_Provided information_
☆ ☆ ☆ ☆

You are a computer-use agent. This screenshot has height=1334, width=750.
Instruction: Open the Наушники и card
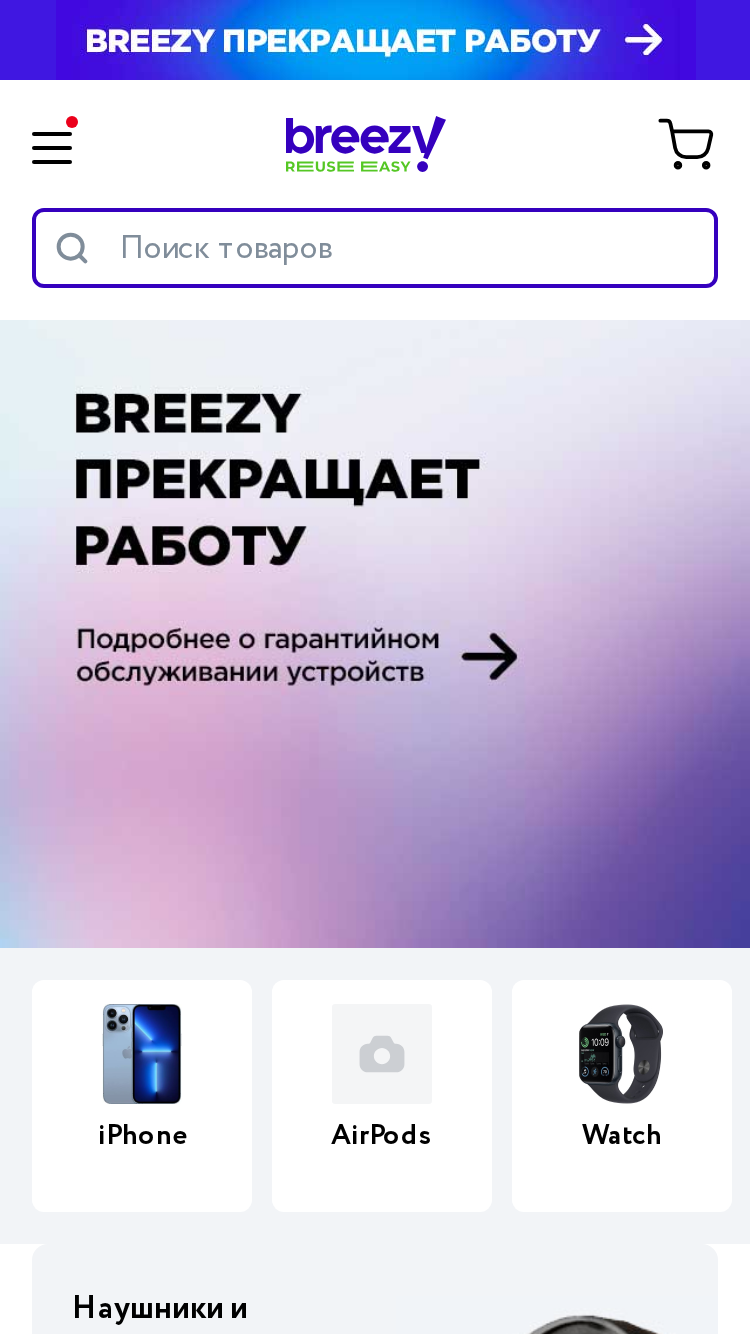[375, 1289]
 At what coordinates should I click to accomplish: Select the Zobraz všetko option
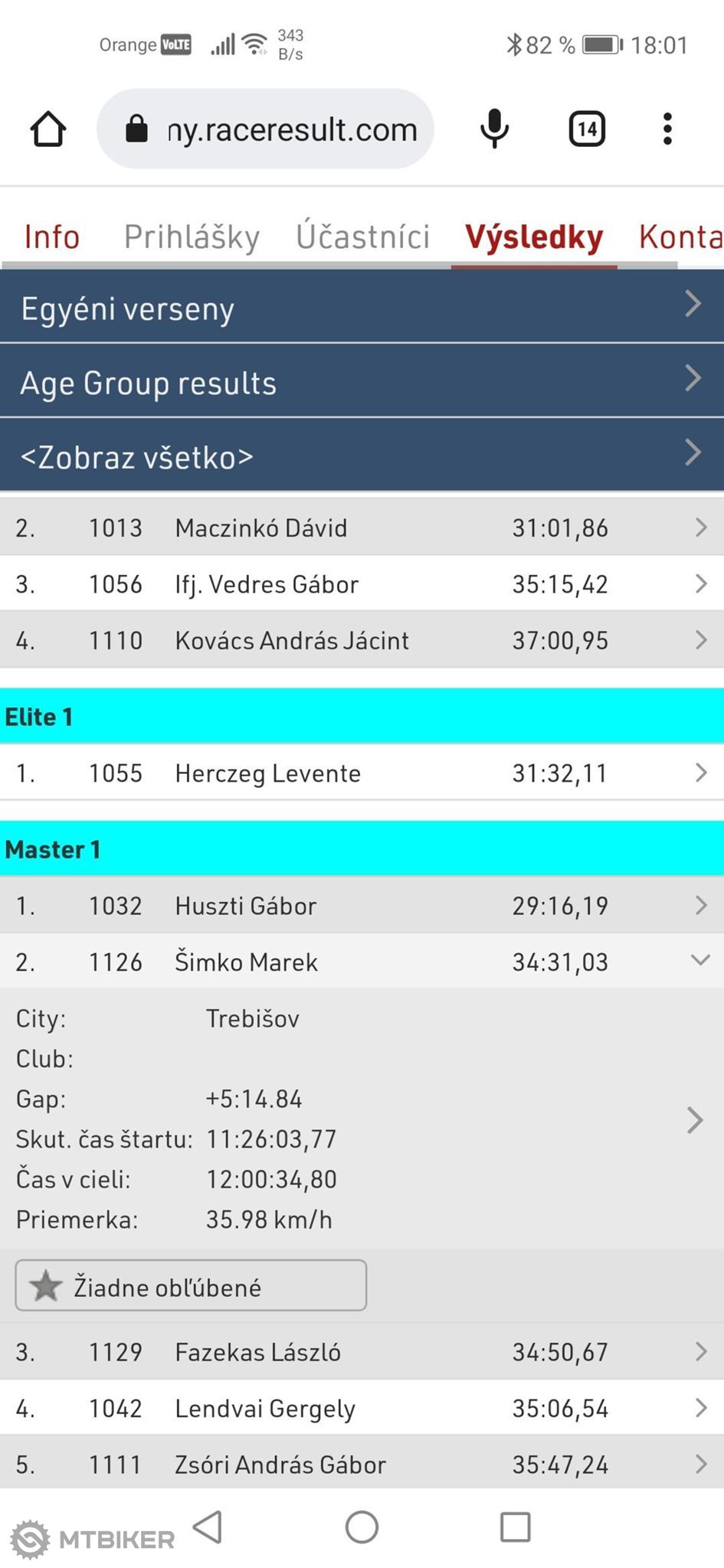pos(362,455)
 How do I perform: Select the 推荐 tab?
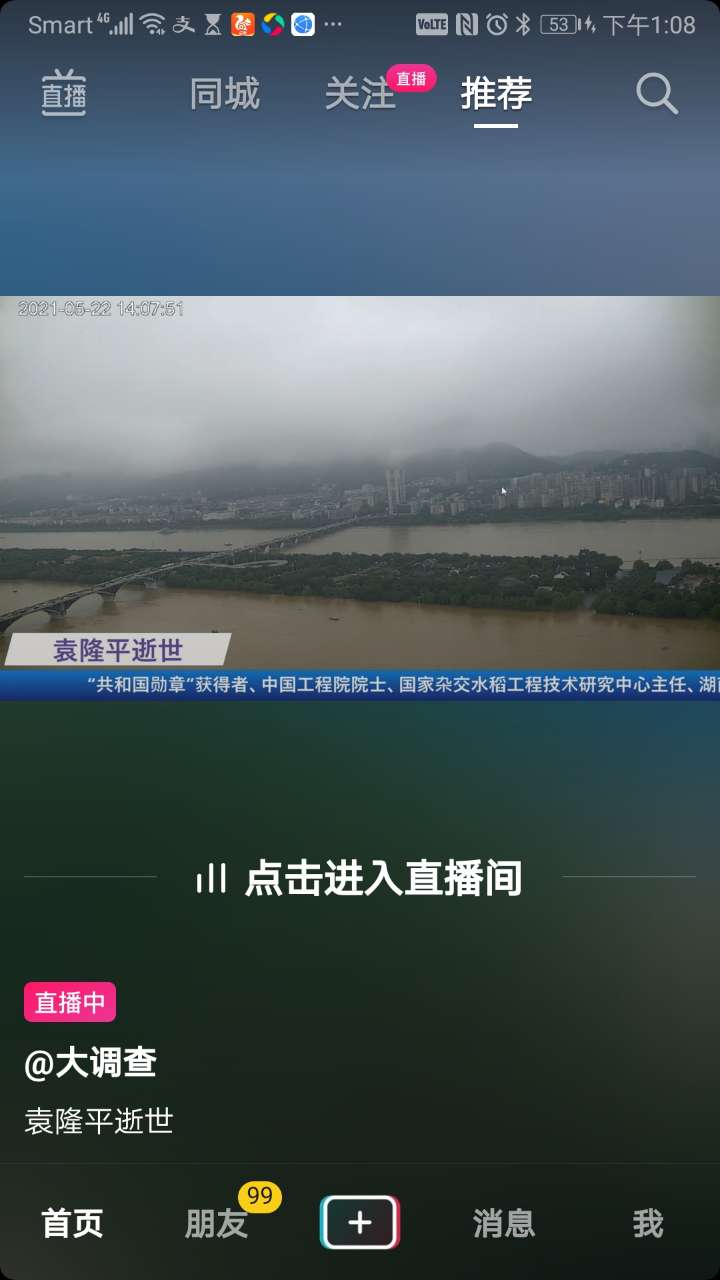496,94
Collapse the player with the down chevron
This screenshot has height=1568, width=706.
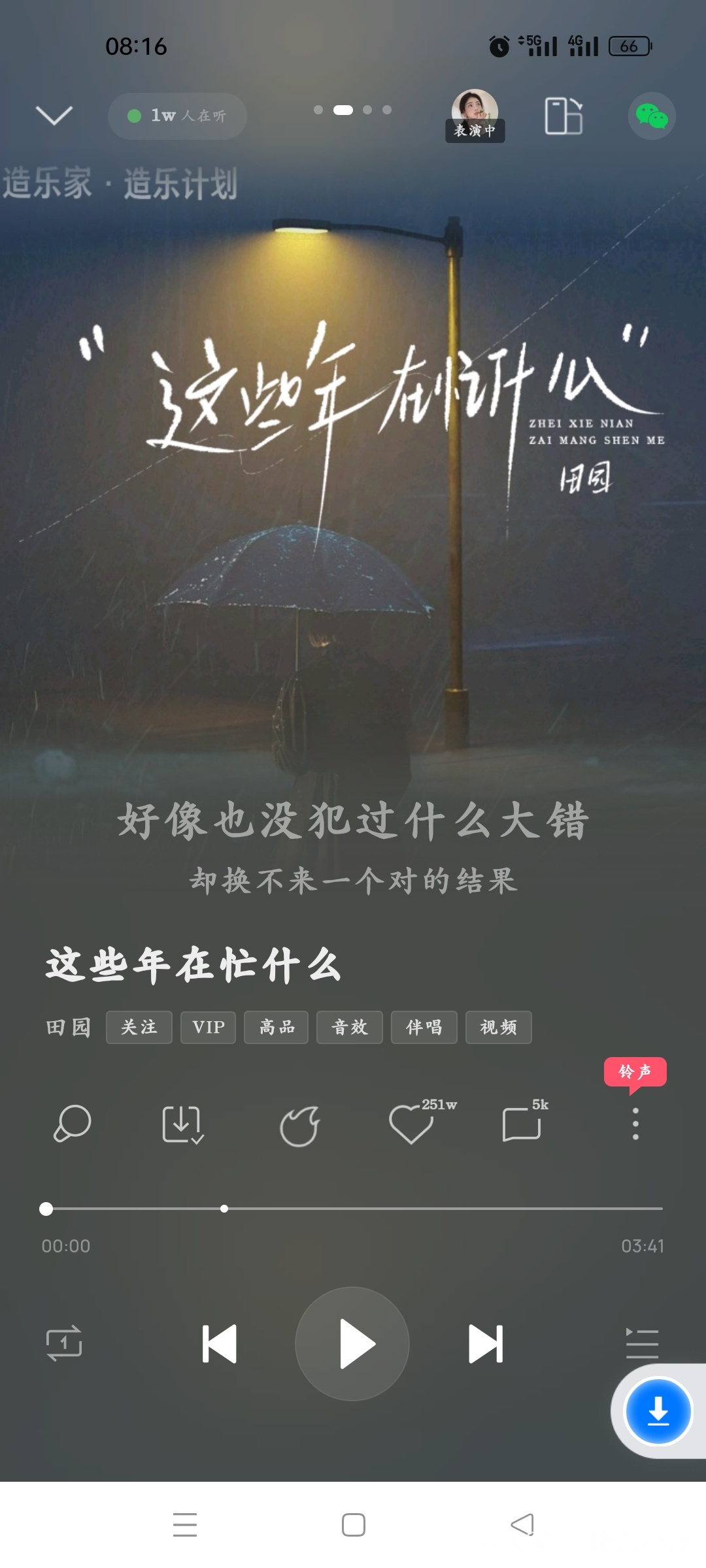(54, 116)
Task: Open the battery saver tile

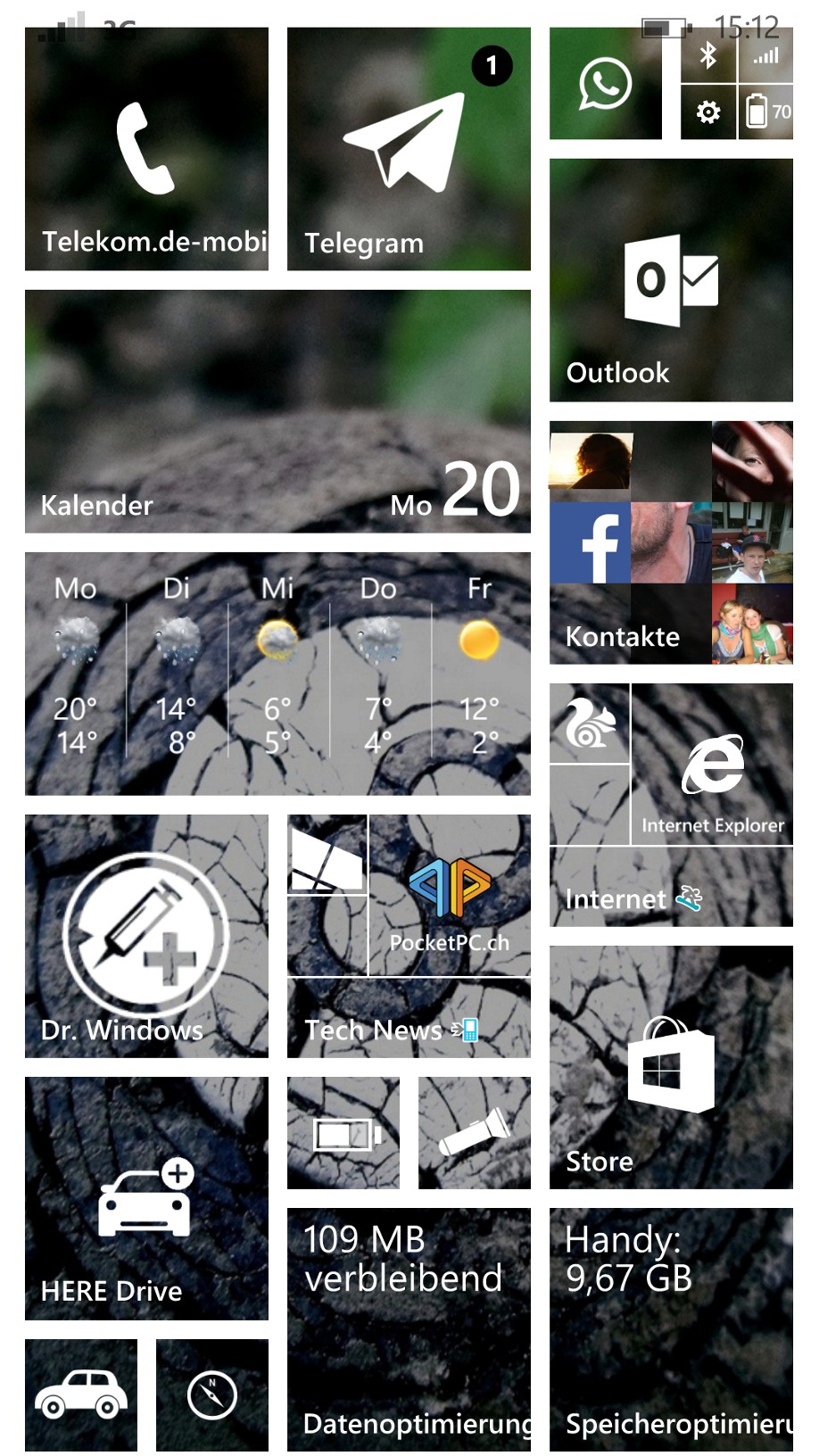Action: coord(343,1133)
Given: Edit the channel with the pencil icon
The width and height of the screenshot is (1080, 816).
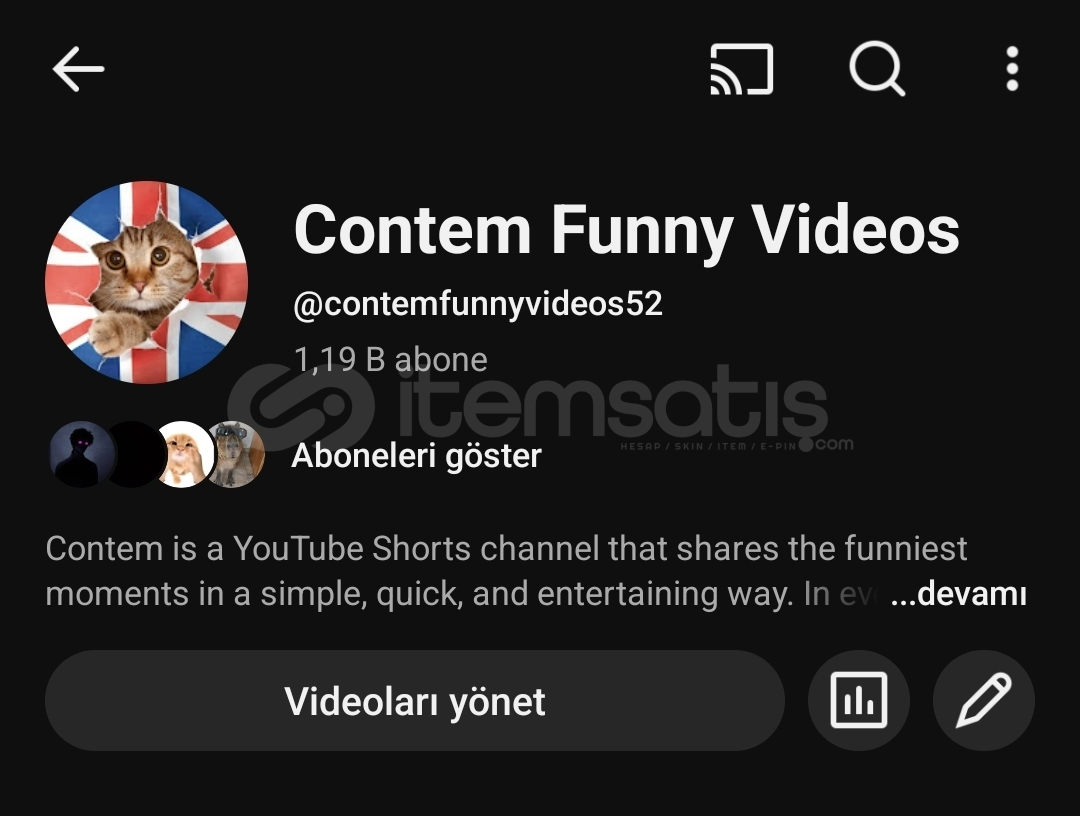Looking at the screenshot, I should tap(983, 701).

☆ ☆ ☆ ☆

_Exercise directions_
Can you turn each line of the rows above into a Markdown table with the columns "No." and "Line", numbering them and skipping blank lines? Leave the pictures out.

_Result for this exercise_
| No. | Line |
|---|---|
| 1 | You are a computer-use agent. This screenshot has height=1334, width=750. |
| 2 | Instruction: Open the Наушники и card |
| 3 | [375, 1289] |
| 4 |  At what coordinates should I click to accomplish: Select the Zobraz všetko option |
| 5 | pos(362,455) |
| 6 |  How do I perform: Select the 推荐 tab? |
| 7 | 496,94 |
| 8 | Collapse the player with the down chevron |
| 9 | This screenshot has height=1568, width=706. |
| 10 | (54, 116) |
| 11 | Task: Open the battery saver tile |
| 12 | Action: coord(343,1133) |
| 13 | Given: Edit the channel with the pencil icon |
| 14 | The width and height of the screenshot is (1080, 816). |
| 15 | Looking at the screenshot, I should tap(983, 701). |